* _Text section_:
Content starts
Besides, he noted, modern people do not follow the Bible to the letter in all things, like its endorsement of slavery. Moreover, he criticized specific interpretations of biblical language, saying, for example, that the word sodomy as used in the Bible referred to anal rape, not consensual sex.
Sodomy, he wrote, has “nothing to do with the problem of whether genuine love expressed between consenting persons of the same sex is legitimate or not.” And he insisted, “There is no biblical sex ethic.”
Many theologians bridled at his interpretations. Robert A. J. Gagnon, writing in Christian Century in 2002, said Dr. Wink ignored clear evidence of biblical antipathy to homosexuality. He said Dr. Wink’s insistence that the Bible offers only sexual mores and no sex ethic was supported only by 'sheer ideological fiat.'"

I'll take Dr. Wink's "militant nonviolence" and his opinion on homosexuality over that of Pastor Worley and Professor Gagnon any day.  Scholarly debates and rantings from the pulpit aside, the ethic of love for those most marginalized always wins out. Well done, good and faithful servant, Dr. Walter Wink.  Rest in peace.
Content ends
(Saved records)
Content starts
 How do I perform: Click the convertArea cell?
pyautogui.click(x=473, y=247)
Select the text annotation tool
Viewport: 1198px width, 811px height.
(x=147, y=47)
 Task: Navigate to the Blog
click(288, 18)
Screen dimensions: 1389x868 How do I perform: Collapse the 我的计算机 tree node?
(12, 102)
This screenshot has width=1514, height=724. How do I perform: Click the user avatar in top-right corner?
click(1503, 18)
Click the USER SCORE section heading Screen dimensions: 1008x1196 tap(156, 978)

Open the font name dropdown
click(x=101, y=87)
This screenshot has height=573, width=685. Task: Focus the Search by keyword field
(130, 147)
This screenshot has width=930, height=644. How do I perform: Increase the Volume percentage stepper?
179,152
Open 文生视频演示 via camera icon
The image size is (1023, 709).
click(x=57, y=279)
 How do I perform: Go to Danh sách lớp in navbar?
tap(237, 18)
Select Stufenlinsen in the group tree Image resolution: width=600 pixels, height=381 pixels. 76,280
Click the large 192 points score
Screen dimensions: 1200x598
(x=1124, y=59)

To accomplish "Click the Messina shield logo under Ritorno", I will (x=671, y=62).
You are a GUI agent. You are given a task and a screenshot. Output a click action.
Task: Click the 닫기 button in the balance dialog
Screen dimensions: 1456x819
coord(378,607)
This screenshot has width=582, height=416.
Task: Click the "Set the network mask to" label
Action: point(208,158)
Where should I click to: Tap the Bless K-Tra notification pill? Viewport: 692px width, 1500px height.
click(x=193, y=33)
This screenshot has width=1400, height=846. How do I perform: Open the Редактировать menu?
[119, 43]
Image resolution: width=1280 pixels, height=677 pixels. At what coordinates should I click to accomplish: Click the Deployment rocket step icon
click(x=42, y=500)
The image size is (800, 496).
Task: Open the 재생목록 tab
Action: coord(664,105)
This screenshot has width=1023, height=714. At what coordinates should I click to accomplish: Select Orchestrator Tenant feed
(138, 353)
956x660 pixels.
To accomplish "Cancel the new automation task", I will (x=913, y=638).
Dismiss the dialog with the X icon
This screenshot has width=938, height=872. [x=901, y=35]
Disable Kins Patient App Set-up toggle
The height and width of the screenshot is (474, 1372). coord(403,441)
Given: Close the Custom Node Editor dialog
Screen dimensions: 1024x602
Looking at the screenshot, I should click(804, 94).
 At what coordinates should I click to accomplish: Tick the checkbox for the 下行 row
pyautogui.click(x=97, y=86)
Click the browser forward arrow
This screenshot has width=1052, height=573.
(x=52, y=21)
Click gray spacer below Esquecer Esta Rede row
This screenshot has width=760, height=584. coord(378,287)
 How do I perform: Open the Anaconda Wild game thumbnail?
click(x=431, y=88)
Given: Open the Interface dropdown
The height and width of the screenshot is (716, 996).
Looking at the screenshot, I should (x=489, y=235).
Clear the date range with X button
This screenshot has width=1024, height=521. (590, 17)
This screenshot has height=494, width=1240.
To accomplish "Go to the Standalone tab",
Content ends
* _Tasks for this exercise_:
(1) Transcribe the Walter Wink passage from "Many theologians bridled" up to and including "Wink.  Rest in peace.".
(2) Go on with the Walter Wink passage from the point where it stops.
These rows have no connection to the Walter Wink passage.

* _Answers to the problems_:
(1)
Many theologians bridled at his interpretations. Robert A. J. Gagnon, writing in Christian Century in 2002, said Dr. Wink ignored clear evidence of biblical antipathy to homosexuality. He said Dr. Wink’s insistence that the Bible offers only sexual mores and no sex ethic was supported only by 'sheer ideological fiat.'"

I'll take Dr. Wink's "militant nonviolence" and his opinion on homosexuality over that of Pastor Worley and Professor Gagnon any day.  Scholarly debates and rantings from the pulpit aside, the ethic of love for those most marginalized always wins out. Well done, good and faithful servant, Dr. Walter Wink.  Rest in peace.

(2)
Monday, 16 April 2012

The dangerous brilliance of political rhetoric

Let's face it.  No one in the United States wants to be called a 'socialist.'   After living in the United Kingdom for nearly ten years I became used to a culture where being labeled a socialist wasn't the kiss of death politically and some even considered it a badge of honor.  Tony Benn, a socialist and my favorite British politician, wasn't even afraid to call Karl Marx, somewhat tongue in cheek,  the last biblical prophet.  But he knew the difference between socialism and Marxist social analysis and the former totalitarian Soviet regime.  He unflinchingly says,  "The Marxist analysis has got nothing to do with what happened in Stalin's Russia: it's like blaming Jesus Christ for the Inquisition in Spain."

But in the United States even a hint of socialism shuts off any political dialogue and has even infiltrated and poisoned the waters of many a religious well.  That became abundantly clear when I challenged Glenn Beck's ill-advised comments about social justice.  Although much public opinion in the form of emails, phone calls, and messages left on the church answer phone supported my counterpoint that 'Jesus preached social justice';  there was a quite vitriolic and spirited group of folks that labeled not only my opinion but me as being [a] socialist.  Although I never mentioned the governments role, or lack of one on my sign, I was attacked for being a big government, bureaucratic loving, bleeding heart socialist.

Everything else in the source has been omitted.